Most Americans would not, on the grounds of sheer indecency. Yet Obama did, if not out of conviction then out of expediency. He was a young man on the make, an unknown outsider working his way into Chicago politics. He played the game with everyone, without qualms and with obvious success.
Obama is not the first politician to rise through a corrupt political machine. But he is one of the rare few to then have the audacity to present himself as a transcendent healer, hovering above and bringing redemption to the “old politics” — of the kind he had enthusiastically embraced in Chicago in the service of his own ambition.
Second, and even more disturbing than the cynicism, is the window these associations give on Obama’s core beliefs. He doesn’t share the Rev. Wright’s poisonous views of race nor Ayers’s views, past and present, about the evil that is American society. But Obama clearly did not consider these views beyond the pale. For many years he swam easily and without protest in that fetid pond.

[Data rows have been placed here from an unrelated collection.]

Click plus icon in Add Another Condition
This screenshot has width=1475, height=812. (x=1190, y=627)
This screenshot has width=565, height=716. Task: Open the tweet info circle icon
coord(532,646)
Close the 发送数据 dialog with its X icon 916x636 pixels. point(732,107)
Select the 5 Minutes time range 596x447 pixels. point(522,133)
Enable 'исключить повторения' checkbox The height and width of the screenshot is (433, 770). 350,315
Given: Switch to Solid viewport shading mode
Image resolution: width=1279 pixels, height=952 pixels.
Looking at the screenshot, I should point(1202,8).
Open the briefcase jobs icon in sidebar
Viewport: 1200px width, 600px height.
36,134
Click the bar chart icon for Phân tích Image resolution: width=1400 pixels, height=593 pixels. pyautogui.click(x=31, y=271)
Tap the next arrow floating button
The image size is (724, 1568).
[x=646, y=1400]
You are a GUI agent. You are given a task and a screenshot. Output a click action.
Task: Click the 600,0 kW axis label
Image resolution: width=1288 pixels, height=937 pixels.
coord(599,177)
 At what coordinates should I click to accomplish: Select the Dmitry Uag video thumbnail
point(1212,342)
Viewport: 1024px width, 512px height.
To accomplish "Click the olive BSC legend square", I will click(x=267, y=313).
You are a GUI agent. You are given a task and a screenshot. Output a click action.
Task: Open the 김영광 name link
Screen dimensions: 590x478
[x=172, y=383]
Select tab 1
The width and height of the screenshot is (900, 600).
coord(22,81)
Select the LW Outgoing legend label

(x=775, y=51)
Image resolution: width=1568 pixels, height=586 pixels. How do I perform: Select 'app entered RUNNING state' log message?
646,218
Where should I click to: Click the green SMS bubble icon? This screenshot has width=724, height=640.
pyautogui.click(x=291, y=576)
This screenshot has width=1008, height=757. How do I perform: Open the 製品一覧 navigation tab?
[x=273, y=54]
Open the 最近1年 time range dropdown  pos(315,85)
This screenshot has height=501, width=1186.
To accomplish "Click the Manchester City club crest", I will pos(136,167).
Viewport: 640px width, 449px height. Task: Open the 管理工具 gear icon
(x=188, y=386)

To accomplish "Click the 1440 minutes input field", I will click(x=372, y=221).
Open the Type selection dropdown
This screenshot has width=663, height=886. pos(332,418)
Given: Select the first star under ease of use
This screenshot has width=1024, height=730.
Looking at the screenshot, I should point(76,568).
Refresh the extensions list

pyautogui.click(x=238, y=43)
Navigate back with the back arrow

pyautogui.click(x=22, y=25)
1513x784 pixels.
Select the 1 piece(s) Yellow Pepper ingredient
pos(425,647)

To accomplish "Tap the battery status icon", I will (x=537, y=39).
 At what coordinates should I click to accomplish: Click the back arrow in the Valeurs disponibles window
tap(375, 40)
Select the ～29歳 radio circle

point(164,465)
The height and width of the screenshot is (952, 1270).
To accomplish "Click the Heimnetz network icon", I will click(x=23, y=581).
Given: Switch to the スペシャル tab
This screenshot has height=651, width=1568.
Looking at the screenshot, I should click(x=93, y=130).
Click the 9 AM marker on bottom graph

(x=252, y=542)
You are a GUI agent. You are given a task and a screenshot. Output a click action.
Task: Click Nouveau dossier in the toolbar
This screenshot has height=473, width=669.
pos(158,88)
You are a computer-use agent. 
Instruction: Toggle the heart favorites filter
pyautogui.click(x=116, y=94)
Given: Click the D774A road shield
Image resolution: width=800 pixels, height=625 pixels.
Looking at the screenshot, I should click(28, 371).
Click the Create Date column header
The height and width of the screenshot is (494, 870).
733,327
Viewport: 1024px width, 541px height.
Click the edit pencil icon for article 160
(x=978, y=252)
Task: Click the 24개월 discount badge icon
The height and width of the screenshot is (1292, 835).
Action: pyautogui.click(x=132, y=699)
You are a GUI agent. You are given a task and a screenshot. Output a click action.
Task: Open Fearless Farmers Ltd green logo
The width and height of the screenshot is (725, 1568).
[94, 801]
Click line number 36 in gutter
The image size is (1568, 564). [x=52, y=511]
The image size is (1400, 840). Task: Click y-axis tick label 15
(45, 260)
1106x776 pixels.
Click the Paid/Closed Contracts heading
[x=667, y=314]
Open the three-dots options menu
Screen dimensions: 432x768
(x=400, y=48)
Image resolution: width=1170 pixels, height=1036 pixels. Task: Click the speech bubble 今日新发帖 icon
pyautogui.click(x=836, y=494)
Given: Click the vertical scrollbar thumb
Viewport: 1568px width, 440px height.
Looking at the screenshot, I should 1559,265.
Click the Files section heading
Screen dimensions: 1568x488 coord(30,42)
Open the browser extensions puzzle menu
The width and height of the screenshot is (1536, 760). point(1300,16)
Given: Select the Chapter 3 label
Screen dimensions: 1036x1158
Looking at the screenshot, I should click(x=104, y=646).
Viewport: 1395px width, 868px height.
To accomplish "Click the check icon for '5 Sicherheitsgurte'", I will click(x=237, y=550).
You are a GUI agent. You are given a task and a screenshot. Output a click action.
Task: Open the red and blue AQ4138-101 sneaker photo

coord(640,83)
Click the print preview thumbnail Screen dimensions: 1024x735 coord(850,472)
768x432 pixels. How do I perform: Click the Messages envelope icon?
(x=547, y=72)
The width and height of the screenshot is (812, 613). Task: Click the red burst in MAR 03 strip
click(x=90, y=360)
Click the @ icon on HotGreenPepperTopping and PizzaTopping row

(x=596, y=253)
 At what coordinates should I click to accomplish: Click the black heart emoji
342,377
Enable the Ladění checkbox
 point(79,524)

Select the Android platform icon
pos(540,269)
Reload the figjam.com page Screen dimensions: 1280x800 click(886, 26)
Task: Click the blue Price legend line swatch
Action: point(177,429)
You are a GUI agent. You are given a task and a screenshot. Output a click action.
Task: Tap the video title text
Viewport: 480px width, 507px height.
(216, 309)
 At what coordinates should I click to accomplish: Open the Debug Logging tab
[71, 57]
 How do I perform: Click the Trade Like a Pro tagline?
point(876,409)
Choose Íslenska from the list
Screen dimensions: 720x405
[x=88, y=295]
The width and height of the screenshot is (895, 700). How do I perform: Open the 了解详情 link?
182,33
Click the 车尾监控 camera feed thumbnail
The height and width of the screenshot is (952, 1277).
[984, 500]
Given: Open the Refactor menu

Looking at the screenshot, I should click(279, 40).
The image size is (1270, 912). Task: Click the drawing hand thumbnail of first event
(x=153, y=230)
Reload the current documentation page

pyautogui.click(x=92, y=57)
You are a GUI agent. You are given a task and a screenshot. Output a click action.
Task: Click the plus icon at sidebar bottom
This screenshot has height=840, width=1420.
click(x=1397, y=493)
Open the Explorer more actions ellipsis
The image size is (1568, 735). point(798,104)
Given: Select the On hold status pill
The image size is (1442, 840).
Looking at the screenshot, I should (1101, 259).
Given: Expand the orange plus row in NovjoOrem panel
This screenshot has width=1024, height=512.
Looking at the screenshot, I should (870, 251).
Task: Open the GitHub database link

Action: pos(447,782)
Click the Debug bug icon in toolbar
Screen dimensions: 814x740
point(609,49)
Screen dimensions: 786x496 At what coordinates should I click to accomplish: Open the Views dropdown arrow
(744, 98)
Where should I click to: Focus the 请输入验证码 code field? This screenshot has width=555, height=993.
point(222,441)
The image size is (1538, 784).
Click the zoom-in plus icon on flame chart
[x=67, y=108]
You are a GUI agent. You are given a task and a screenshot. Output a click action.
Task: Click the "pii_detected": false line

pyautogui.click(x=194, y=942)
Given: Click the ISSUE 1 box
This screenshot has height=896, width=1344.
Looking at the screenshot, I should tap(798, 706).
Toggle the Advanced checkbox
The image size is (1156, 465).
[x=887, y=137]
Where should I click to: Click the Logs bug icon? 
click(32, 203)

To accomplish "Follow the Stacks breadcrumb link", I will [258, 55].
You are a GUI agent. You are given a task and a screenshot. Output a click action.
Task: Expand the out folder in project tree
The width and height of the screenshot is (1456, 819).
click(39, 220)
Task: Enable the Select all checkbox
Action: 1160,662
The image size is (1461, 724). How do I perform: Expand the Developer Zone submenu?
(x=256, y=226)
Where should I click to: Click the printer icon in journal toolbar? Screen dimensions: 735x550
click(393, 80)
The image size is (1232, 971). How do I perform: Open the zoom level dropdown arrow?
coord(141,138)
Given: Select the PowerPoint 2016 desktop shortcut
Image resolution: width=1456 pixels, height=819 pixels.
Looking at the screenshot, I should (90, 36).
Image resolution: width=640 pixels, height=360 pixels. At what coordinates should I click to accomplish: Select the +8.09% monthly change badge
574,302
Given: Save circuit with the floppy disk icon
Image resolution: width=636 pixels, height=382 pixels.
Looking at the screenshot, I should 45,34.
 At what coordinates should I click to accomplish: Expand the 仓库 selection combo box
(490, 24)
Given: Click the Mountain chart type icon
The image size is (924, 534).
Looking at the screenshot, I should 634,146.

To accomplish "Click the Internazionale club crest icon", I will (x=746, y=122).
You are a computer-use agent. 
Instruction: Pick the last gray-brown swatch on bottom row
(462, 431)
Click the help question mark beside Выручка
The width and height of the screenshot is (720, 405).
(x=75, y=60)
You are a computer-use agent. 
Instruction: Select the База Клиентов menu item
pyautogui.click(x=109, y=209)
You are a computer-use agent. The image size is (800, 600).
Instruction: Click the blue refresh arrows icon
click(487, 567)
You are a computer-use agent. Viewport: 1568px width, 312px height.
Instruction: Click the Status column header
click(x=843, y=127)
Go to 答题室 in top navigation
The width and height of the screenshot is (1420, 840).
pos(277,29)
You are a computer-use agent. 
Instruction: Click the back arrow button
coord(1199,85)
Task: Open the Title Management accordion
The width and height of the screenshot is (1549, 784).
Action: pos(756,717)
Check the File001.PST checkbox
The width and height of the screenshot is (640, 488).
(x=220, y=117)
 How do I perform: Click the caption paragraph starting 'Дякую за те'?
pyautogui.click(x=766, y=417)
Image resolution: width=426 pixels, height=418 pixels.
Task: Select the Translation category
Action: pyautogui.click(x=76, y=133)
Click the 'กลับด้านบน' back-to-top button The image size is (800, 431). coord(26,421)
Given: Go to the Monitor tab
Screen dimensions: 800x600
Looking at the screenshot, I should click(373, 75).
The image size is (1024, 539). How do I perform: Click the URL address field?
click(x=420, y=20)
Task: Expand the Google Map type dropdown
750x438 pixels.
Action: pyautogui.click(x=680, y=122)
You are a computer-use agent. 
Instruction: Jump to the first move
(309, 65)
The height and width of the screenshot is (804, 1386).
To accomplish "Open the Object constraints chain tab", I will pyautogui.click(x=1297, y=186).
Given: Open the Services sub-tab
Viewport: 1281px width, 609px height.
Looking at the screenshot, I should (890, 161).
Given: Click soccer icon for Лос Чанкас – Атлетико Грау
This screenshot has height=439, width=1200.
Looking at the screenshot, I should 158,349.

Yes, these associations do matter. Obama only abandoned these men when they became a political liability to him. Up until then, he cheerfully used them to advance his own career. Obama’s choice of friends tell us of the utter self-absorption, the ruthlessness and the blind ambition of Barack Obama. The media is obviously in the tank for Obama and are drowning out the McCain campaign almost entirely now, but these things still matter.